- Research note
- Open Access
Development of microsatellite loci for two New World vultures (Cathartidae)
BMC Research Notes volume 12, Article number: 257 (2019)
Use next-generation sequencing to develop microsatellite loci that will provide the variability necessary for studies of genetic diversity and population connectivity of two New World vulture species.
We characterized 11 microsatellite loci for black vultures (Coragyps atratus) and 14 loci for turkey vultures (Cathartes aura). These microsatellite loci were grouped into 3 multiplex panels for each species. The number of alleles among black vulture samples ranged from 2 to 11, and 3 to 48 among turkey vulture samples.
New World vultures (Cathartidae) are a monophyletic group that diverged from other bird species 55 million years ago . This group of scavenging-specialized birds provide critical ecosystem services , and one genus of this family is critically endangered, California Condor (Gymnogyps). Data from the US Breeding Bird Survey indicate that during 2005–2015, turkey vulture (Cathartes aura) populations grew by 3.1% annually and black vultures (Coragyps atratus) increased 5.9% annually during the same period . These two species are well adapted to human-dominated landscapes [2, 4] and coincident with rising populations have been reports of increased property damage, livestock depredations, and aircraft safety issues associated with vultures [4,5,6].

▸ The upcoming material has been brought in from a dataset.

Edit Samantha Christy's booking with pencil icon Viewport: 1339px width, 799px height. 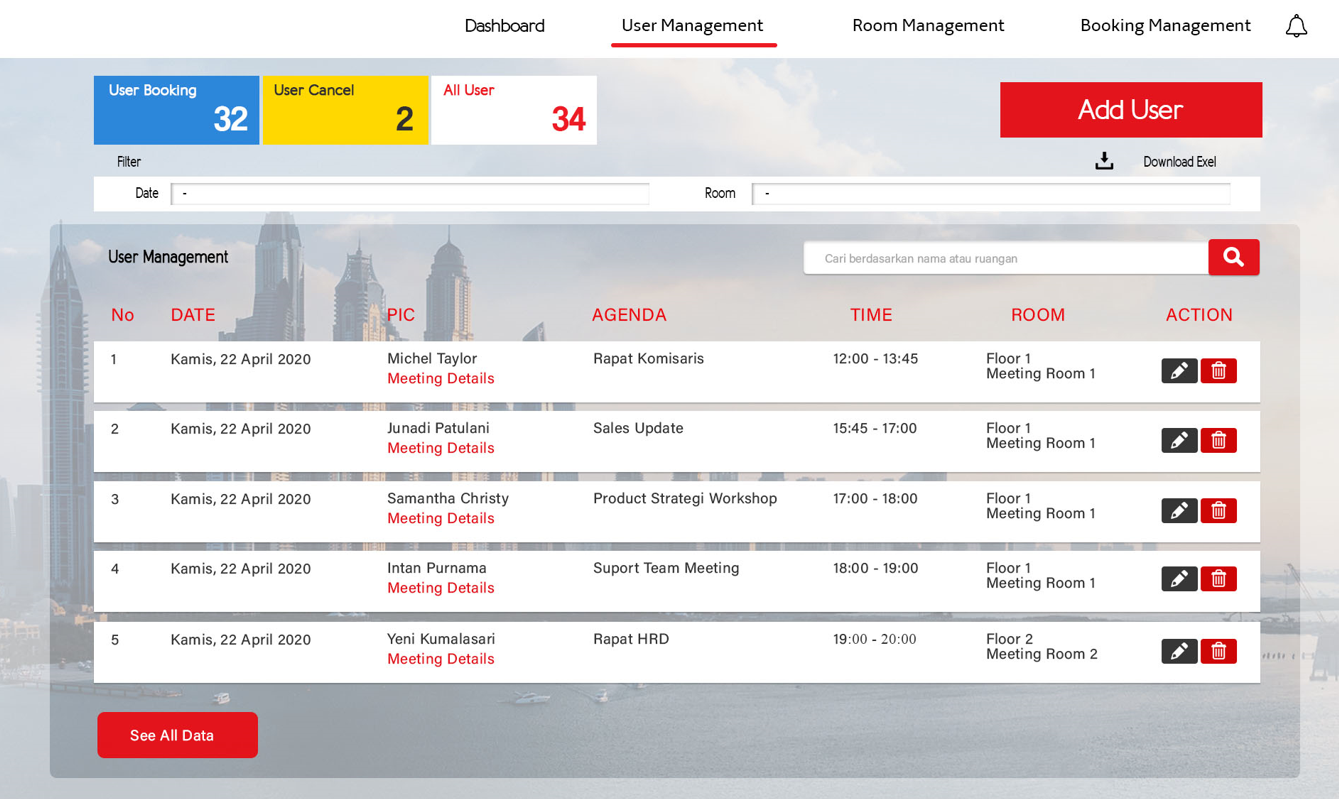(x=1179, y=511)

Throughout most of their range, black vultures are resident year-round, but they do make irregular short-term movements in response to adverse weather conditions . Turkey vultures are highly migratory with large numbers of wintering birds enlarging local populations in the southern US from late fall to early spring . Both species have expanded their ranges northward over the past 50 years . Using molecular methods to further investigate the ecological characteristics of these species could help inform our understanding of the roles these birds play in their present and expanded range. The high mutation rate and heritability of microsatellites make them ideal markers for studying demographic patterns .
Microsatellite loci have been developed for several Old World vulture species [8,9,10,11], yet only one New World vulture species, the critically endangered California condor (Gymnogyps californianus) . Therefore, our goal was to use next-generation sequencing to develop microsatellite panels for two broad-ranging, genetically-diverse species of New World vultures, turkey vultures and black vultures. Development of species-specific markers reduces the risk of ascertainment bias that can occur when applying markers developed in other species . These markers could be used to reliably assess genetic diversity, population connectivity, relatedness among individuals, demographic parameters, and population boundaries for black and turkey vultures. In concert with ecological field studies such as satellite telemetry studies, this information can be used to better understand the ecology of black and turkey vultures across their ranges.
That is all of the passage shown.